In my last post, I talked about how estimating the probability of some event $$x$$ is useful to us. But I neglected mentioning how. This task is what many ML are trying to do. The Nearest Neighbor algorithm, and a very simple method that does this, and is really unreasonable accurate for many applications.

In fact, the algorithm is easier to understand then the theory behind it. So we will start there.

In words: if you have a training data set $$D$$, composed of $$n$$ data points $$\vec{x}_i$$, paired with a target value  $$y_i$$. Then we can classify a new data point $$q$$, by finding the data point in $$D$$ that is closest to $$q$$, and giving $$q$$ the same class.

To be a bit more explicit, we need a concept of distance. We denote the distance between two points $$a$$ and $$b$$ by $$d(a, b)$$. Now, we can describe the algorithm a bit more explicitly.

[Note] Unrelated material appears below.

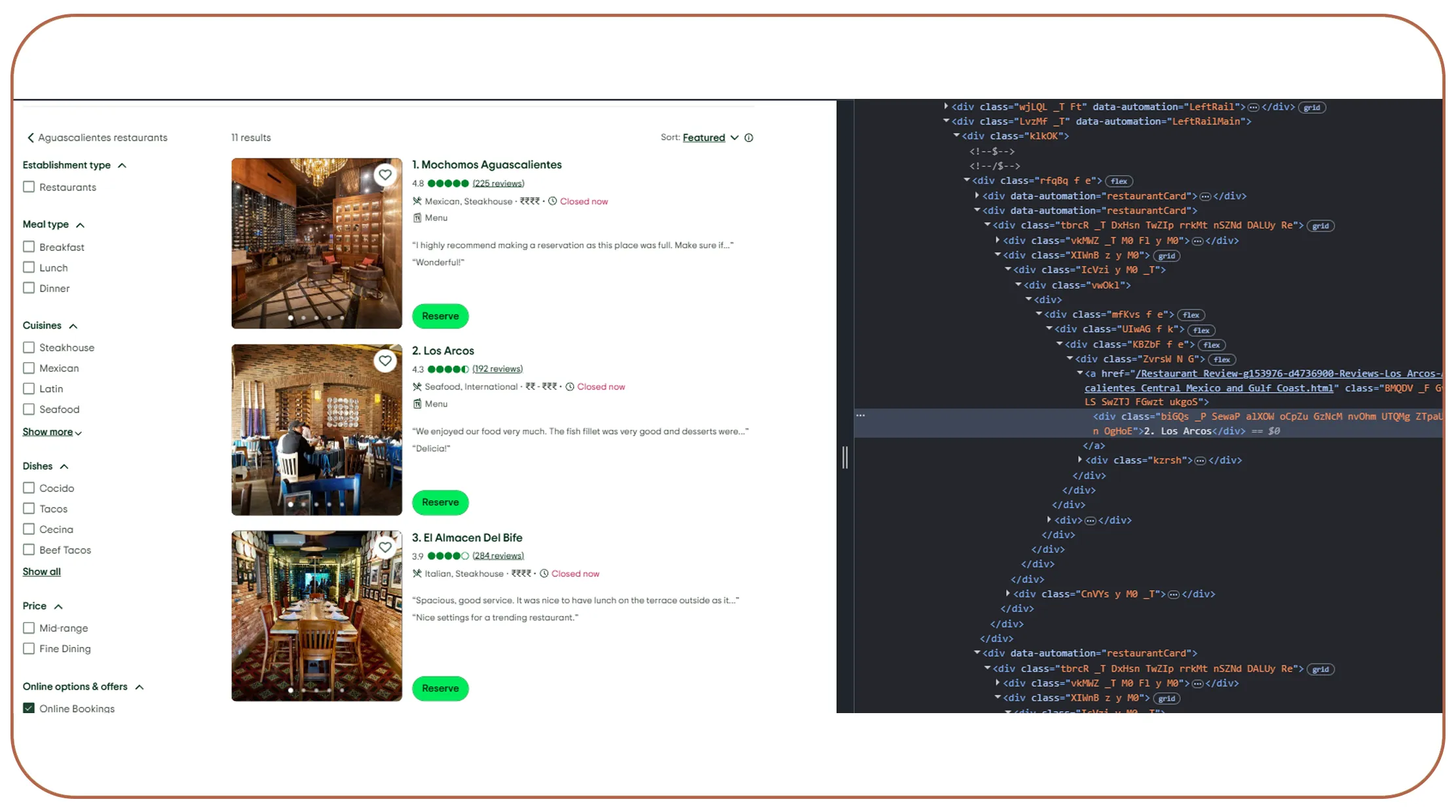
Task: Uncheck the Online Bookings filter
Action: pyautogui.click(x=28, y=708)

$$\text{Find } \min_i{d(\vec{x}_i, \vec{q})} \forall i \in D \\ \vec{q} \text{'s label is then the same label as } y_i$$

Really, the intuition is very simple. We expect similar data points to be located near each other, and therefor - are likely to have the same class or value. This method works for both classification problems and regression problems. We can also improve performance by considering the $$k$$ nearest neighbors (k-NN), the intuition being that if we get multiple neighbors, we wont get thrown off by one odd or mislabeled data point.  But how is this related to estimating the probability of something?

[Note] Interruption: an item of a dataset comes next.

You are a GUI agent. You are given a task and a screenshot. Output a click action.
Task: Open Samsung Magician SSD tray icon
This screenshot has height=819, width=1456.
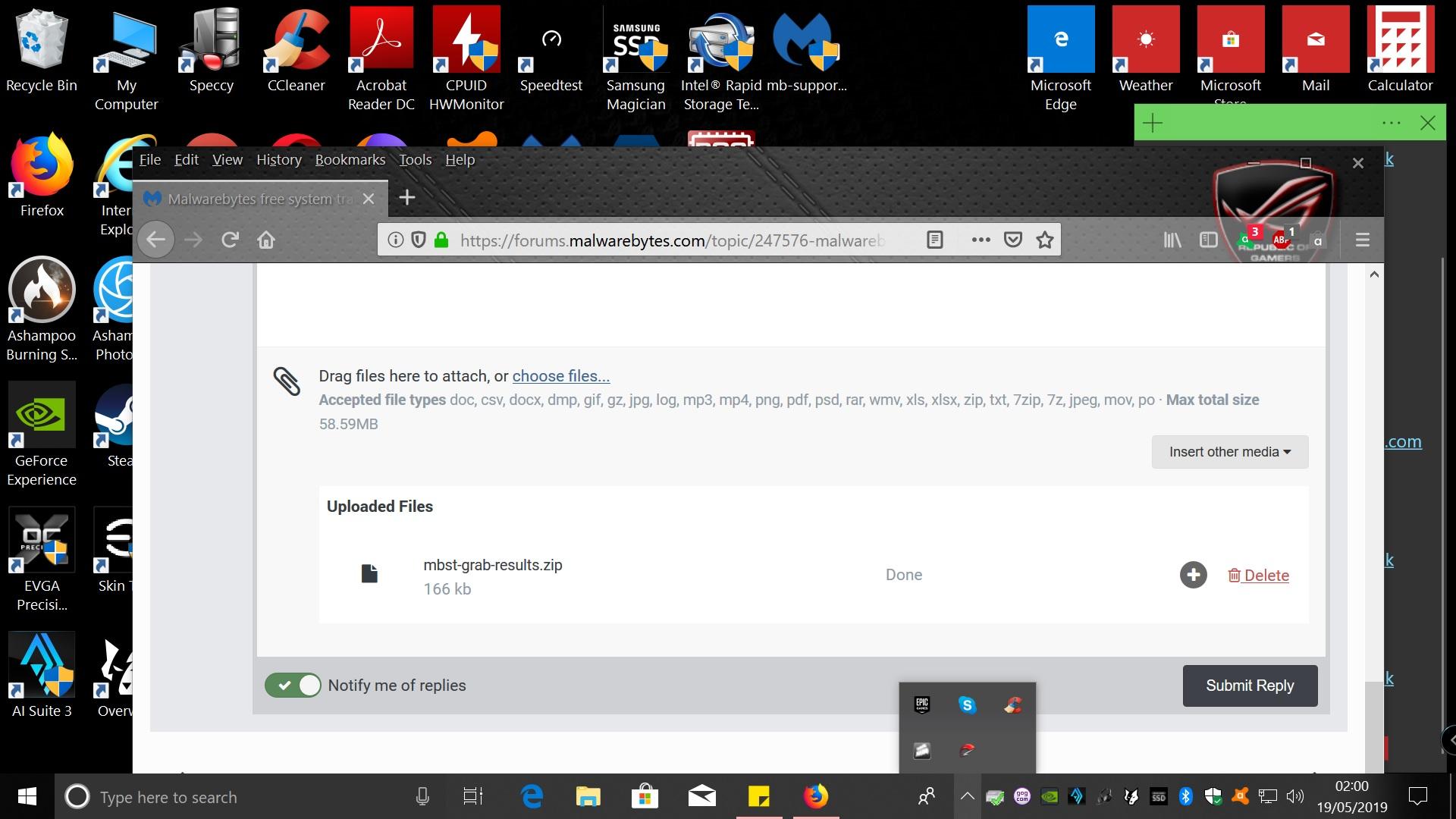coord(1158,796)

We can compute the probability density of a data set $$D$$ as
$$P(\vec{x}) \approx \frac{k}{n \cdot V}$$
where
$$k$$ is the number of data points we are considering
$$n$$ is the number of data points in $$D$$
$$V$$ is the volume of the area.

For the k-NN algorithm, we are using this implicitly. We fix the number of neighbors $$k$$ ahead of time, the data set does not change size, and then the volume $$V$$ changes depending on how far away the $$k$$ nearest neighbors are. If all the neighbors are very close, $$V$$ will be small, and make the final probability larger. If they are far away, then $$V$$ will be large, and make the probability smaller.

Why dont we use this form of the algorithm? Well, turns out - its not a very accurate measure to use explicitly. In another post, we will look at fixing the volume and letting $$k$$ change as needed. Yet still, k-NN works well in practice, and has some strong theoretical results. You can use the k-NN algorithm in JSAT with the NearestNeighbour class.

So are there any down sides to k-NN? Yes. Unlike most algorithms, k-NN shifts all of its training work to extra work that needs to be done durring classification. The naive implementation has the issue that we must example every data point to make a decision, meaning it will take $$O(n)$$ work to compute a single result! To tackle this issue, JSAT separates out the k-NN algorithm from the process of finding the nearest neighbor of a query into the VectorCollection interface. A VectorCollection knows how to search a data set to find either the $$k$$ nearest neighbors, or all neighbors within a certain radius.

Despite faster methods for getting the nearest neighbors, k-NN can still be very slow, and cant always be used for large data sets.